Esse profissional continua sedo importante em nossas vidas, embora a tecnologia tenha mudado a forma como nos comunicamos. O lado nostálgico de quando esperamos cartas da namorada, dos padrinhos e outras cositas, se perderam no tempo e foram substituídas pela Internet e o celular. Sobraram recordações no peito de gerações mais antigas.
O carteiro, esse abnegado profissional, que diariamente traz correspondências boas ou más, é encarregado de fazer com que tudo chegue o mais rápido possível ao destino, não importa como está o tempo, com frio ou calor, com chuva ou seca ele deve entregar a correspondência.

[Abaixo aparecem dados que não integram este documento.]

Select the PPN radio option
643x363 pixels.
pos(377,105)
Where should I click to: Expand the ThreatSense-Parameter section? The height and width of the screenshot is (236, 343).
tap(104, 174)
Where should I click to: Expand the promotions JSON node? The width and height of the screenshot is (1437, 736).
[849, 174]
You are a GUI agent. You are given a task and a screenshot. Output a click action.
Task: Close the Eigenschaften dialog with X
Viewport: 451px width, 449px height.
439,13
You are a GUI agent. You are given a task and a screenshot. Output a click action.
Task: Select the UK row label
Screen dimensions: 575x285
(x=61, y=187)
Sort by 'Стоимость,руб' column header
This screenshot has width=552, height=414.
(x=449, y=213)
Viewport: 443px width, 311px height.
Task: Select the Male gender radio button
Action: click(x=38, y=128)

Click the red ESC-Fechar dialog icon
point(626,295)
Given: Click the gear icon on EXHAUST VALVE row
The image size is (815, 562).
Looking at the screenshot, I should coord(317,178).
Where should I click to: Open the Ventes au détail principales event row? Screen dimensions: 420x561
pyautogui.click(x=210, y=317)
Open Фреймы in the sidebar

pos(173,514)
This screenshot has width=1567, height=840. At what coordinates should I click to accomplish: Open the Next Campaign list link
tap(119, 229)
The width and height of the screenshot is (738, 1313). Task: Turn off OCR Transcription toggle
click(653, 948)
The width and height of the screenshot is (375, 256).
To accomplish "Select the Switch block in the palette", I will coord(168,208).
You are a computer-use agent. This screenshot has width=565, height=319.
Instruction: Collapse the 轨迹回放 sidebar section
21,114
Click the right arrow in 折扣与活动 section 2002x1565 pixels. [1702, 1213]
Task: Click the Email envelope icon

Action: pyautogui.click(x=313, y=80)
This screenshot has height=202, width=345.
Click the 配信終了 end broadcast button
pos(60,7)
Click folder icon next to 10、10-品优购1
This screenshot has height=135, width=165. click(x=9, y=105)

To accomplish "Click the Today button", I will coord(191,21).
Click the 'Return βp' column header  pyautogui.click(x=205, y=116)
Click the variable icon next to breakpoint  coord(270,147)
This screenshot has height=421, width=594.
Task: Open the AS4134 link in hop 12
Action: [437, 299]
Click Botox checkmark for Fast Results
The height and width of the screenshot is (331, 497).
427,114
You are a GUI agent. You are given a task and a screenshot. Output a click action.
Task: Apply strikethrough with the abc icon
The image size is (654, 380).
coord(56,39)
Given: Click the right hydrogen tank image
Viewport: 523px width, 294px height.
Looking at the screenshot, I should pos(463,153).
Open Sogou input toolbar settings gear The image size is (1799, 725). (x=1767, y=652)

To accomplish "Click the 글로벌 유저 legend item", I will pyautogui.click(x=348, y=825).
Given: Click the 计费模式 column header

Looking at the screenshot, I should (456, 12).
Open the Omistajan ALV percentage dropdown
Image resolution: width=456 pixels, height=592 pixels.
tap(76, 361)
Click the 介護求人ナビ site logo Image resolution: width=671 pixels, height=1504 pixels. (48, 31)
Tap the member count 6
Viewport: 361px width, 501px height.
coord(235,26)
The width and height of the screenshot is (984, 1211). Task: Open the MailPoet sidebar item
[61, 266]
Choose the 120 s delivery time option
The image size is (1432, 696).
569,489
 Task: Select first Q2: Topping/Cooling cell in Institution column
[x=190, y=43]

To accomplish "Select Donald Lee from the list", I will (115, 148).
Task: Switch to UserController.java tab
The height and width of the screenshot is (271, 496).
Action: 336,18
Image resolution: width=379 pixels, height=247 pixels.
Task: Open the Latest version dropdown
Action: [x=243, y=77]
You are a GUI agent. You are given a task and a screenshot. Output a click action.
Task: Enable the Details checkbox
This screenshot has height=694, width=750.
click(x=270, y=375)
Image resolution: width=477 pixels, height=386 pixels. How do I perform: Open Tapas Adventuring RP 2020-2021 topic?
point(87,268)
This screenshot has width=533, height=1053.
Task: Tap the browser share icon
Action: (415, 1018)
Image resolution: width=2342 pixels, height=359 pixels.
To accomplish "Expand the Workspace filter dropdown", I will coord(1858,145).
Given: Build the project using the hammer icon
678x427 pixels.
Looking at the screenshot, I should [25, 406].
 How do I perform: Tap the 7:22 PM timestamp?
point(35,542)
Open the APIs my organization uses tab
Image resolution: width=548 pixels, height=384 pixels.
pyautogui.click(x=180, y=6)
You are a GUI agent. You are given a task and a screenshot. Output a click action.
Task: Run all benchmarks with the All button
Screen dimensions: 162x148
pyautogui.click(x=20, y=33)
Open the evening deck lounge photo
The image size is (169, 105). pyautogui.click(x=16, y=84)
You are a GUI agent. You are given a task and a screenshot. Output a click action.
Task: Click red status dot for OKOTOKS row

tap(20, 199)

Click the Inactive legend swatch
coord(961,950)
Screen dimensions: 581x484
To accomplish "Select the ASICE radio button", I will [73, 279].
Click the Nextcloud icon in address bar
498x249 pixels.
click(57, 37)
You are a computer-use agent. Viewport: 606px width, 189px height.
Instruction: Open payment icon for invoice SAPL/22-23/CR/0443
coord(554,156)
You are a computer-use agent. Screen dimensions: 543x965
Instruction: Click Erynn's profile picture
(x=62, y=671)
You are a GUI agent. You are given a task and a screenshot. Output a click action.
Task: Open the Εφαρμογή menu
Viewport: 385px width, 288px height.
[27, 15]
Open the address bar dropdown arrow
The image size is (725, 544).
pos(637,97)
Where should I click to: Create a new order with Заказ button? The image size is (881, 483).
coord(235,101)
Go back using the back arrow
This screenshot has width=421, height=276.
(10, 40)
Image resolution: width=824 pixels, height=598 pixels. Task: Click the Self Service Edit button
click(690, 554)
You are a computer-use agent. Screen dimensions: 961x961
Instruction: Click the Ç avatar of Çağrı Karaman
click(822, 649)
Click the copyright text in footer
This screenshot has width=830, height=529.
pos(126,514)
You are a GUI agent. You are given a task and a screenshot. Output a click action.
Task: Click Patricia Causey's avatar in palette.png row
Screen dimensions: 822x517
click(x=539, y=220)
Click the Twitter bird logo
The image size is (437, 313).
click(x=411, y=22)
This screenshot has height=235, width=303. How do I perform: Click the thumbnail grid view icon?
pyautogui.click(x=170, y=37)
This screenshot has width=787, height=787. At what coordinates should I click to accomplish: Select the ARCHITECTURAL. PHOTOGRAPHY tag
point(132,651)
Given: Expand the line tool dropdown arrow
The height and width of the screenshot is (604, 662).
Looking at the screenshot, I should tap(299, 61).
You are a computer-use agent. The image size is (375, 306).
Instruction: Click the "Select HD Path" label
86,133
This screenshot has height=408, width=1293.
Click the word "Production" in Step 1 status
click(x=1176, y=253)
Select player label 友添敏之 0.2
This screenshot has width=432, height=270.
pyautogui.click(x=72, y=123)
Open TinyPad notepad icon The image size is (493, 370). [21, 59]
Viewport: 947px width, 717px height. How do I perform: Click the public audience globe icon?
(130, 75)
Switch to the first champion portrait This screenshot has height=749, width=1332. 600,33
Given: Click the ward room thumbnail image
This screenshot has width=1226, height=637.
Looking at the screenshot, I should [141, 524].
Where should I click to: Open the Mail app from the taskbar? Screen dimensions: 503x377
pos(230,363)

Disposto e lépido, ele dá um colorido especial pelas ruas da cidade.
A figura do carteiro no Brasil surgiu em 1663, mas somente em 1835 veio a oficialização da profissão, com regular entrega de cartas e mercadorias nos domicílios. O primeiro carteiro da história do Brasil foi Paulo Bregaro, responsável por entregar a Dom Pedro I as correspondências da Imperatriz Leopoldina e José Bonifácio.
Lembrando que o carteiro era ansiosamente esperado para chorar de alegria ou de raiva, outras vezes, pelo sentimento de não poder estar junto aos nossos queridos. De qualquer forma estamos sempre esperando o nosso carteiro de todos os dias, uma profissão de extraordinária relevância, desempenhada com dignidade e bom humor.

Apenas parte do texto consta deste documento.